# Probability of picking marbles from a bag with only the ratio of marbles given

Here is a question that is puzzling me:

A bag contains a large number of marbles; the numbers of the red, blue and yellow marbles are in the ratio $3:4:5$. Four marbles are randomly drawn without replacement. What is the probability that you will draw $1$ red marble, $2$ blue marbles and $1$ yellow marble?

The answer should be $0.0694$ (could potentially be rounded off a bit).

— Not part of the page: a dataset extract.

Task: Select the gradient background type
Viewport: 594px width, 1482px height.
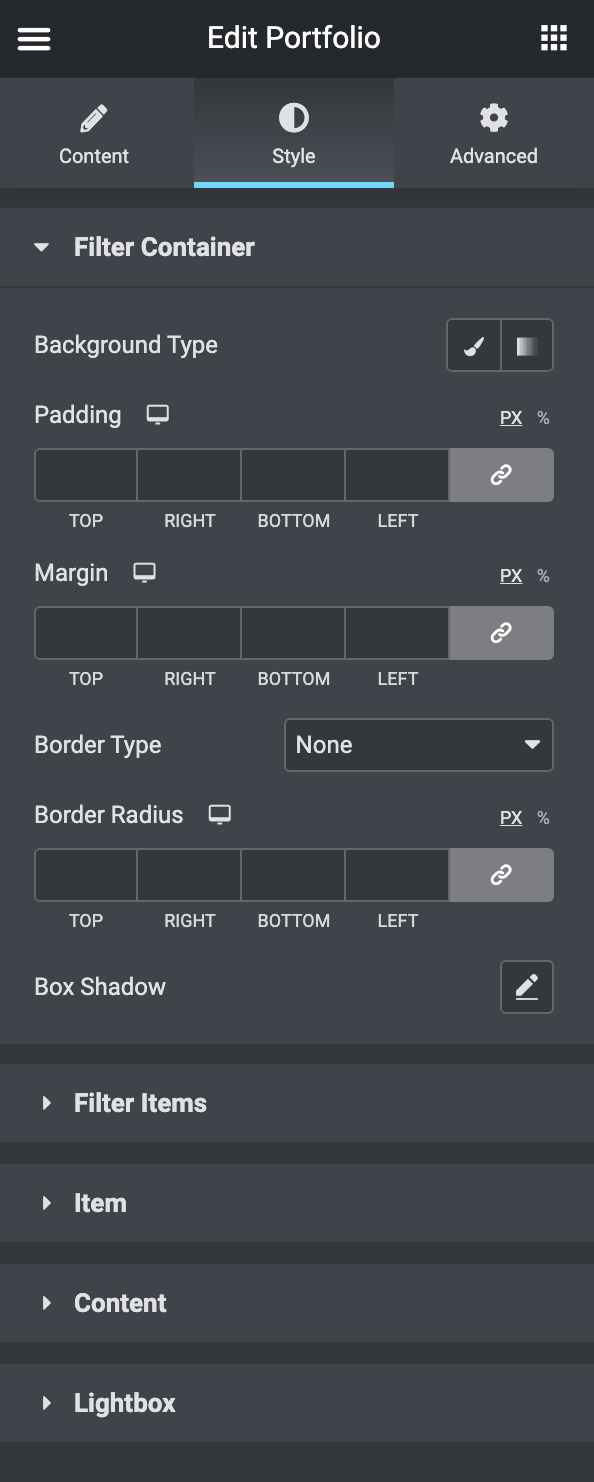Action: tap(527, 344)
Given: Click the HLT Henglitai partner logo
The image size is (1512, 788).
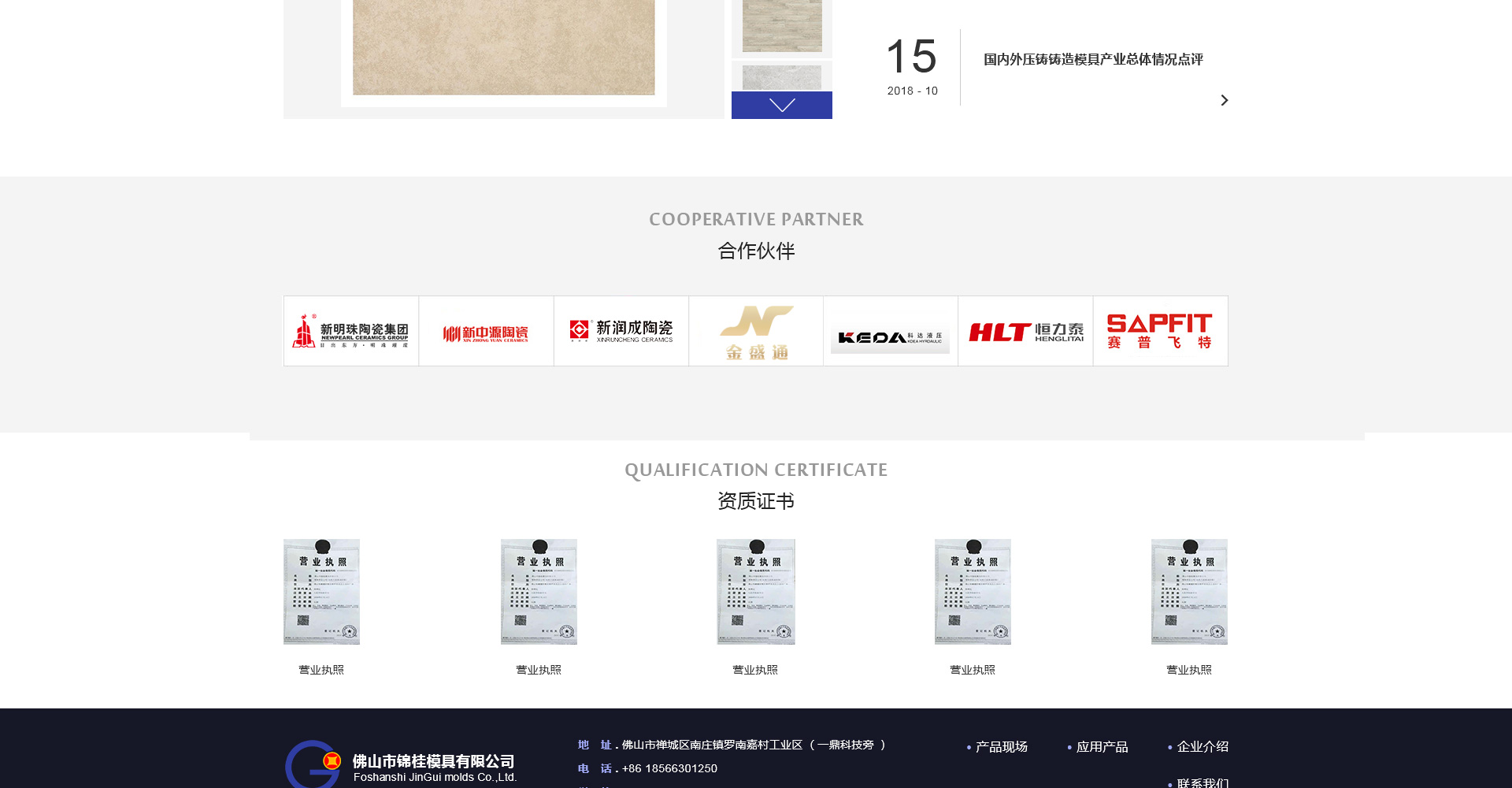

Okay, here is where I am confused. If they gave us, instead of the ratios that there were $3$ reds, $4$ blues and $5$ yellows and we are drawing without replacement that would be simple, but I am just not sure how to look at this. A fellow classmate said that a clue could be that, because they're in ratio and there's a "large number" of marbles, the probabilities would stay the same even after picking a marble, which I now understand,but still cannot reach the answer using this information.

Thank you in advance for your help :)

• If you had $\{3,4,5\}$ marbles then taking one out changes the probability significantly: The first draw is red with probability $\frac 3{12}$ but given that the second one is again red with probability $\frac 2{11}$. Very different. Now try it with $\{300,400,500\}$ – lulu May 28 '16 at 11:18
• Your fellow classmate is correct. – drhab May 28 '16 at 11:18
• In small sample you are using multihypergeometric to calculate the exact probabilities; in your large sample case, you are using multinomial. – BGM May 28 '16 at 11:49

The answer provided is wrong. In the limit of very many marbles, it doesn't matter whether you draw with or without replacement, since the ratios will stay approximately the same. Thus in this limit the probability of drawing $1$ red, $2$ blue and $1$ yellow marbles is
$$\binom4{1,2,1}\cdot\frac3{12}\cdot\frac4{12}\cdot\frac4{12}\cdot\frac5{12}=\frac{4!}{1!2!1!}\cdot\frac5{3\cdot12\cdot12}=\frac5{36}\approx0.1389\;.$$